[ACTION ITEM]:
Going line by line through the records below, write out everything starting with the line containing "You are a computer-use agent." and going on through the line containing "768x395 pixels. At", exactly and inclusively. Pictures do not go in.

[INPUT FOR THIS TASK]:

Start of Block

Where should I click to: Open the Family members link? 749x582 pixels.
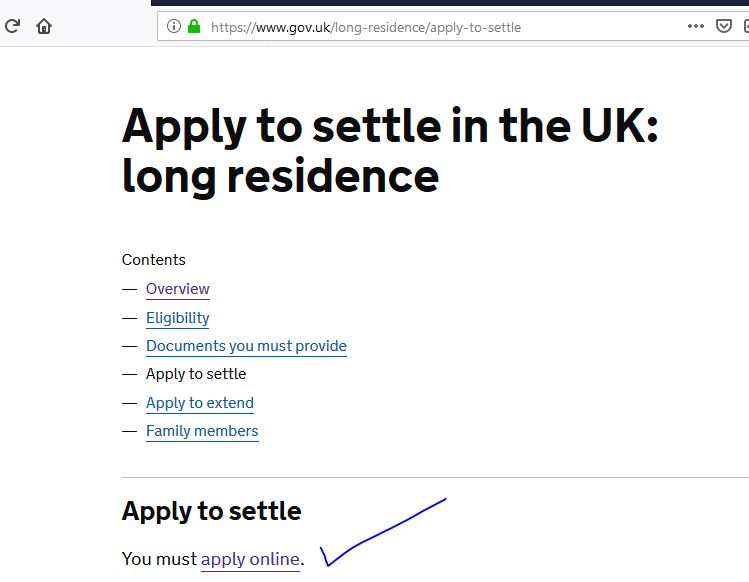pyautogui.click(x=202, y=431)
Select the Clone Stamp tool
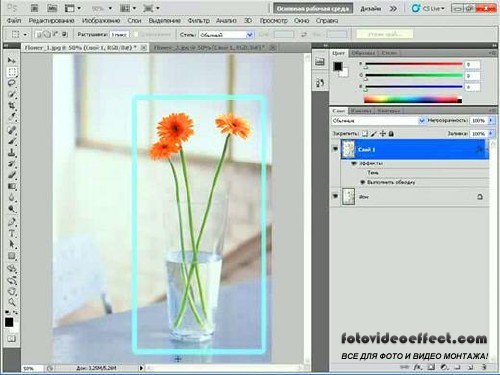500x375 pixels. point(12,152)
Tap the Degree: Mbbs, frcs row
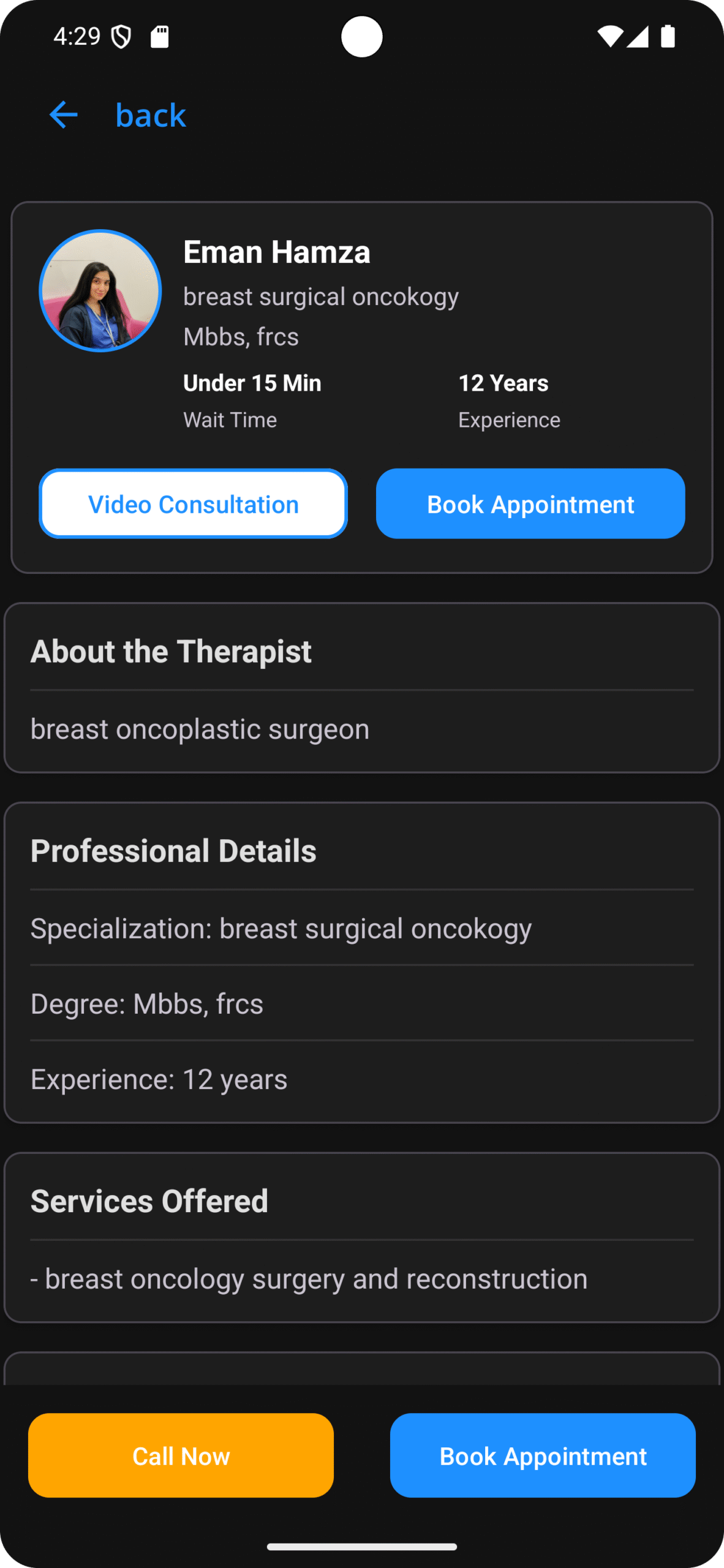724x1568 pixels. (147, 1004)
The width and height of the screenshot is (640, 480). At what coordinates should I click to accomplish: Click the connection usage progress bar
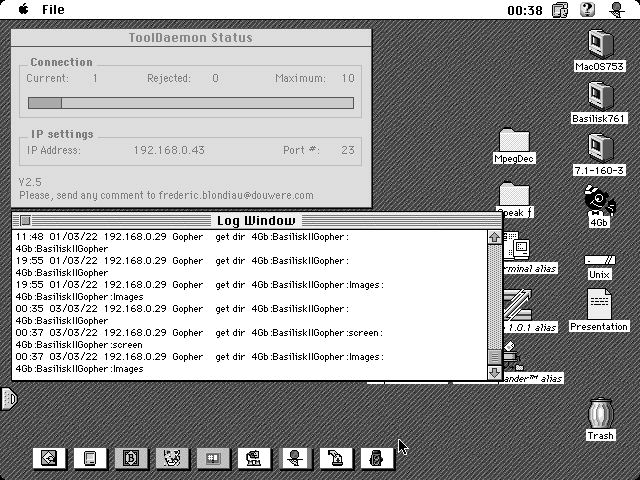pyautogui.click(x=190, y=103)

End of Block
Start of Block

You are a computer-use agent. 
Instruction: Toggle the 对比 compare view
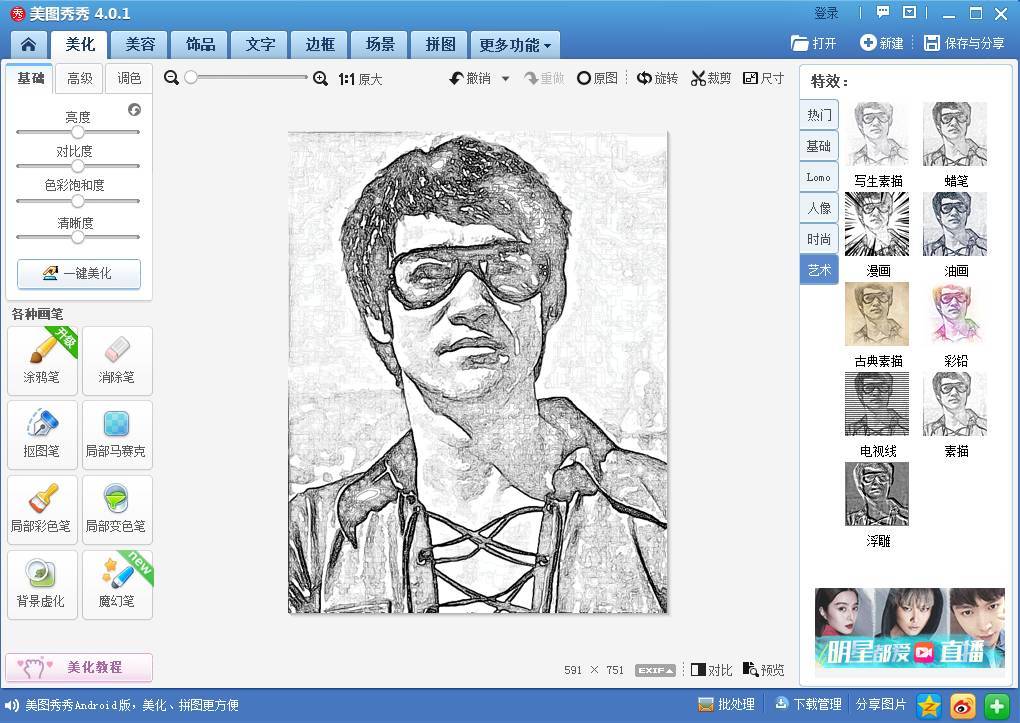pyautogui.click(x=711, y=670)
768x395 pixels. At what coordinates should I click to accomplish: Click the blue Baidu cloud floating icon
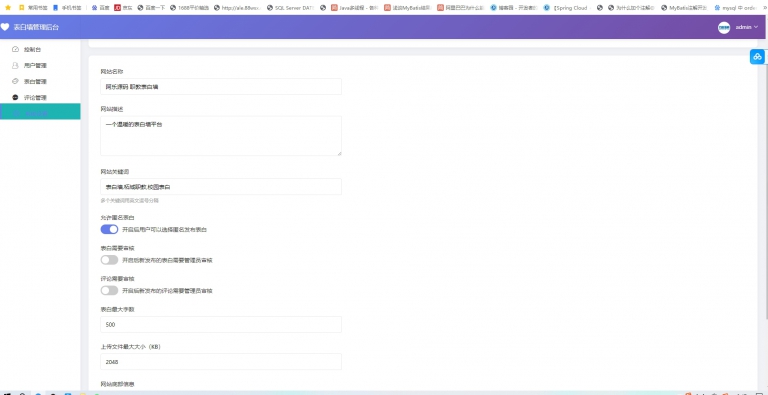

End of Block

[YOUR SOLUTION]:
You are a computer-use agent. 
Instruction: Toggle the 对比 compare view
pyautogui.click(x=711, y=670)
768x395 pixels. At what coordinates should I click to accomplish: Click the blue Baidu cloud floating icon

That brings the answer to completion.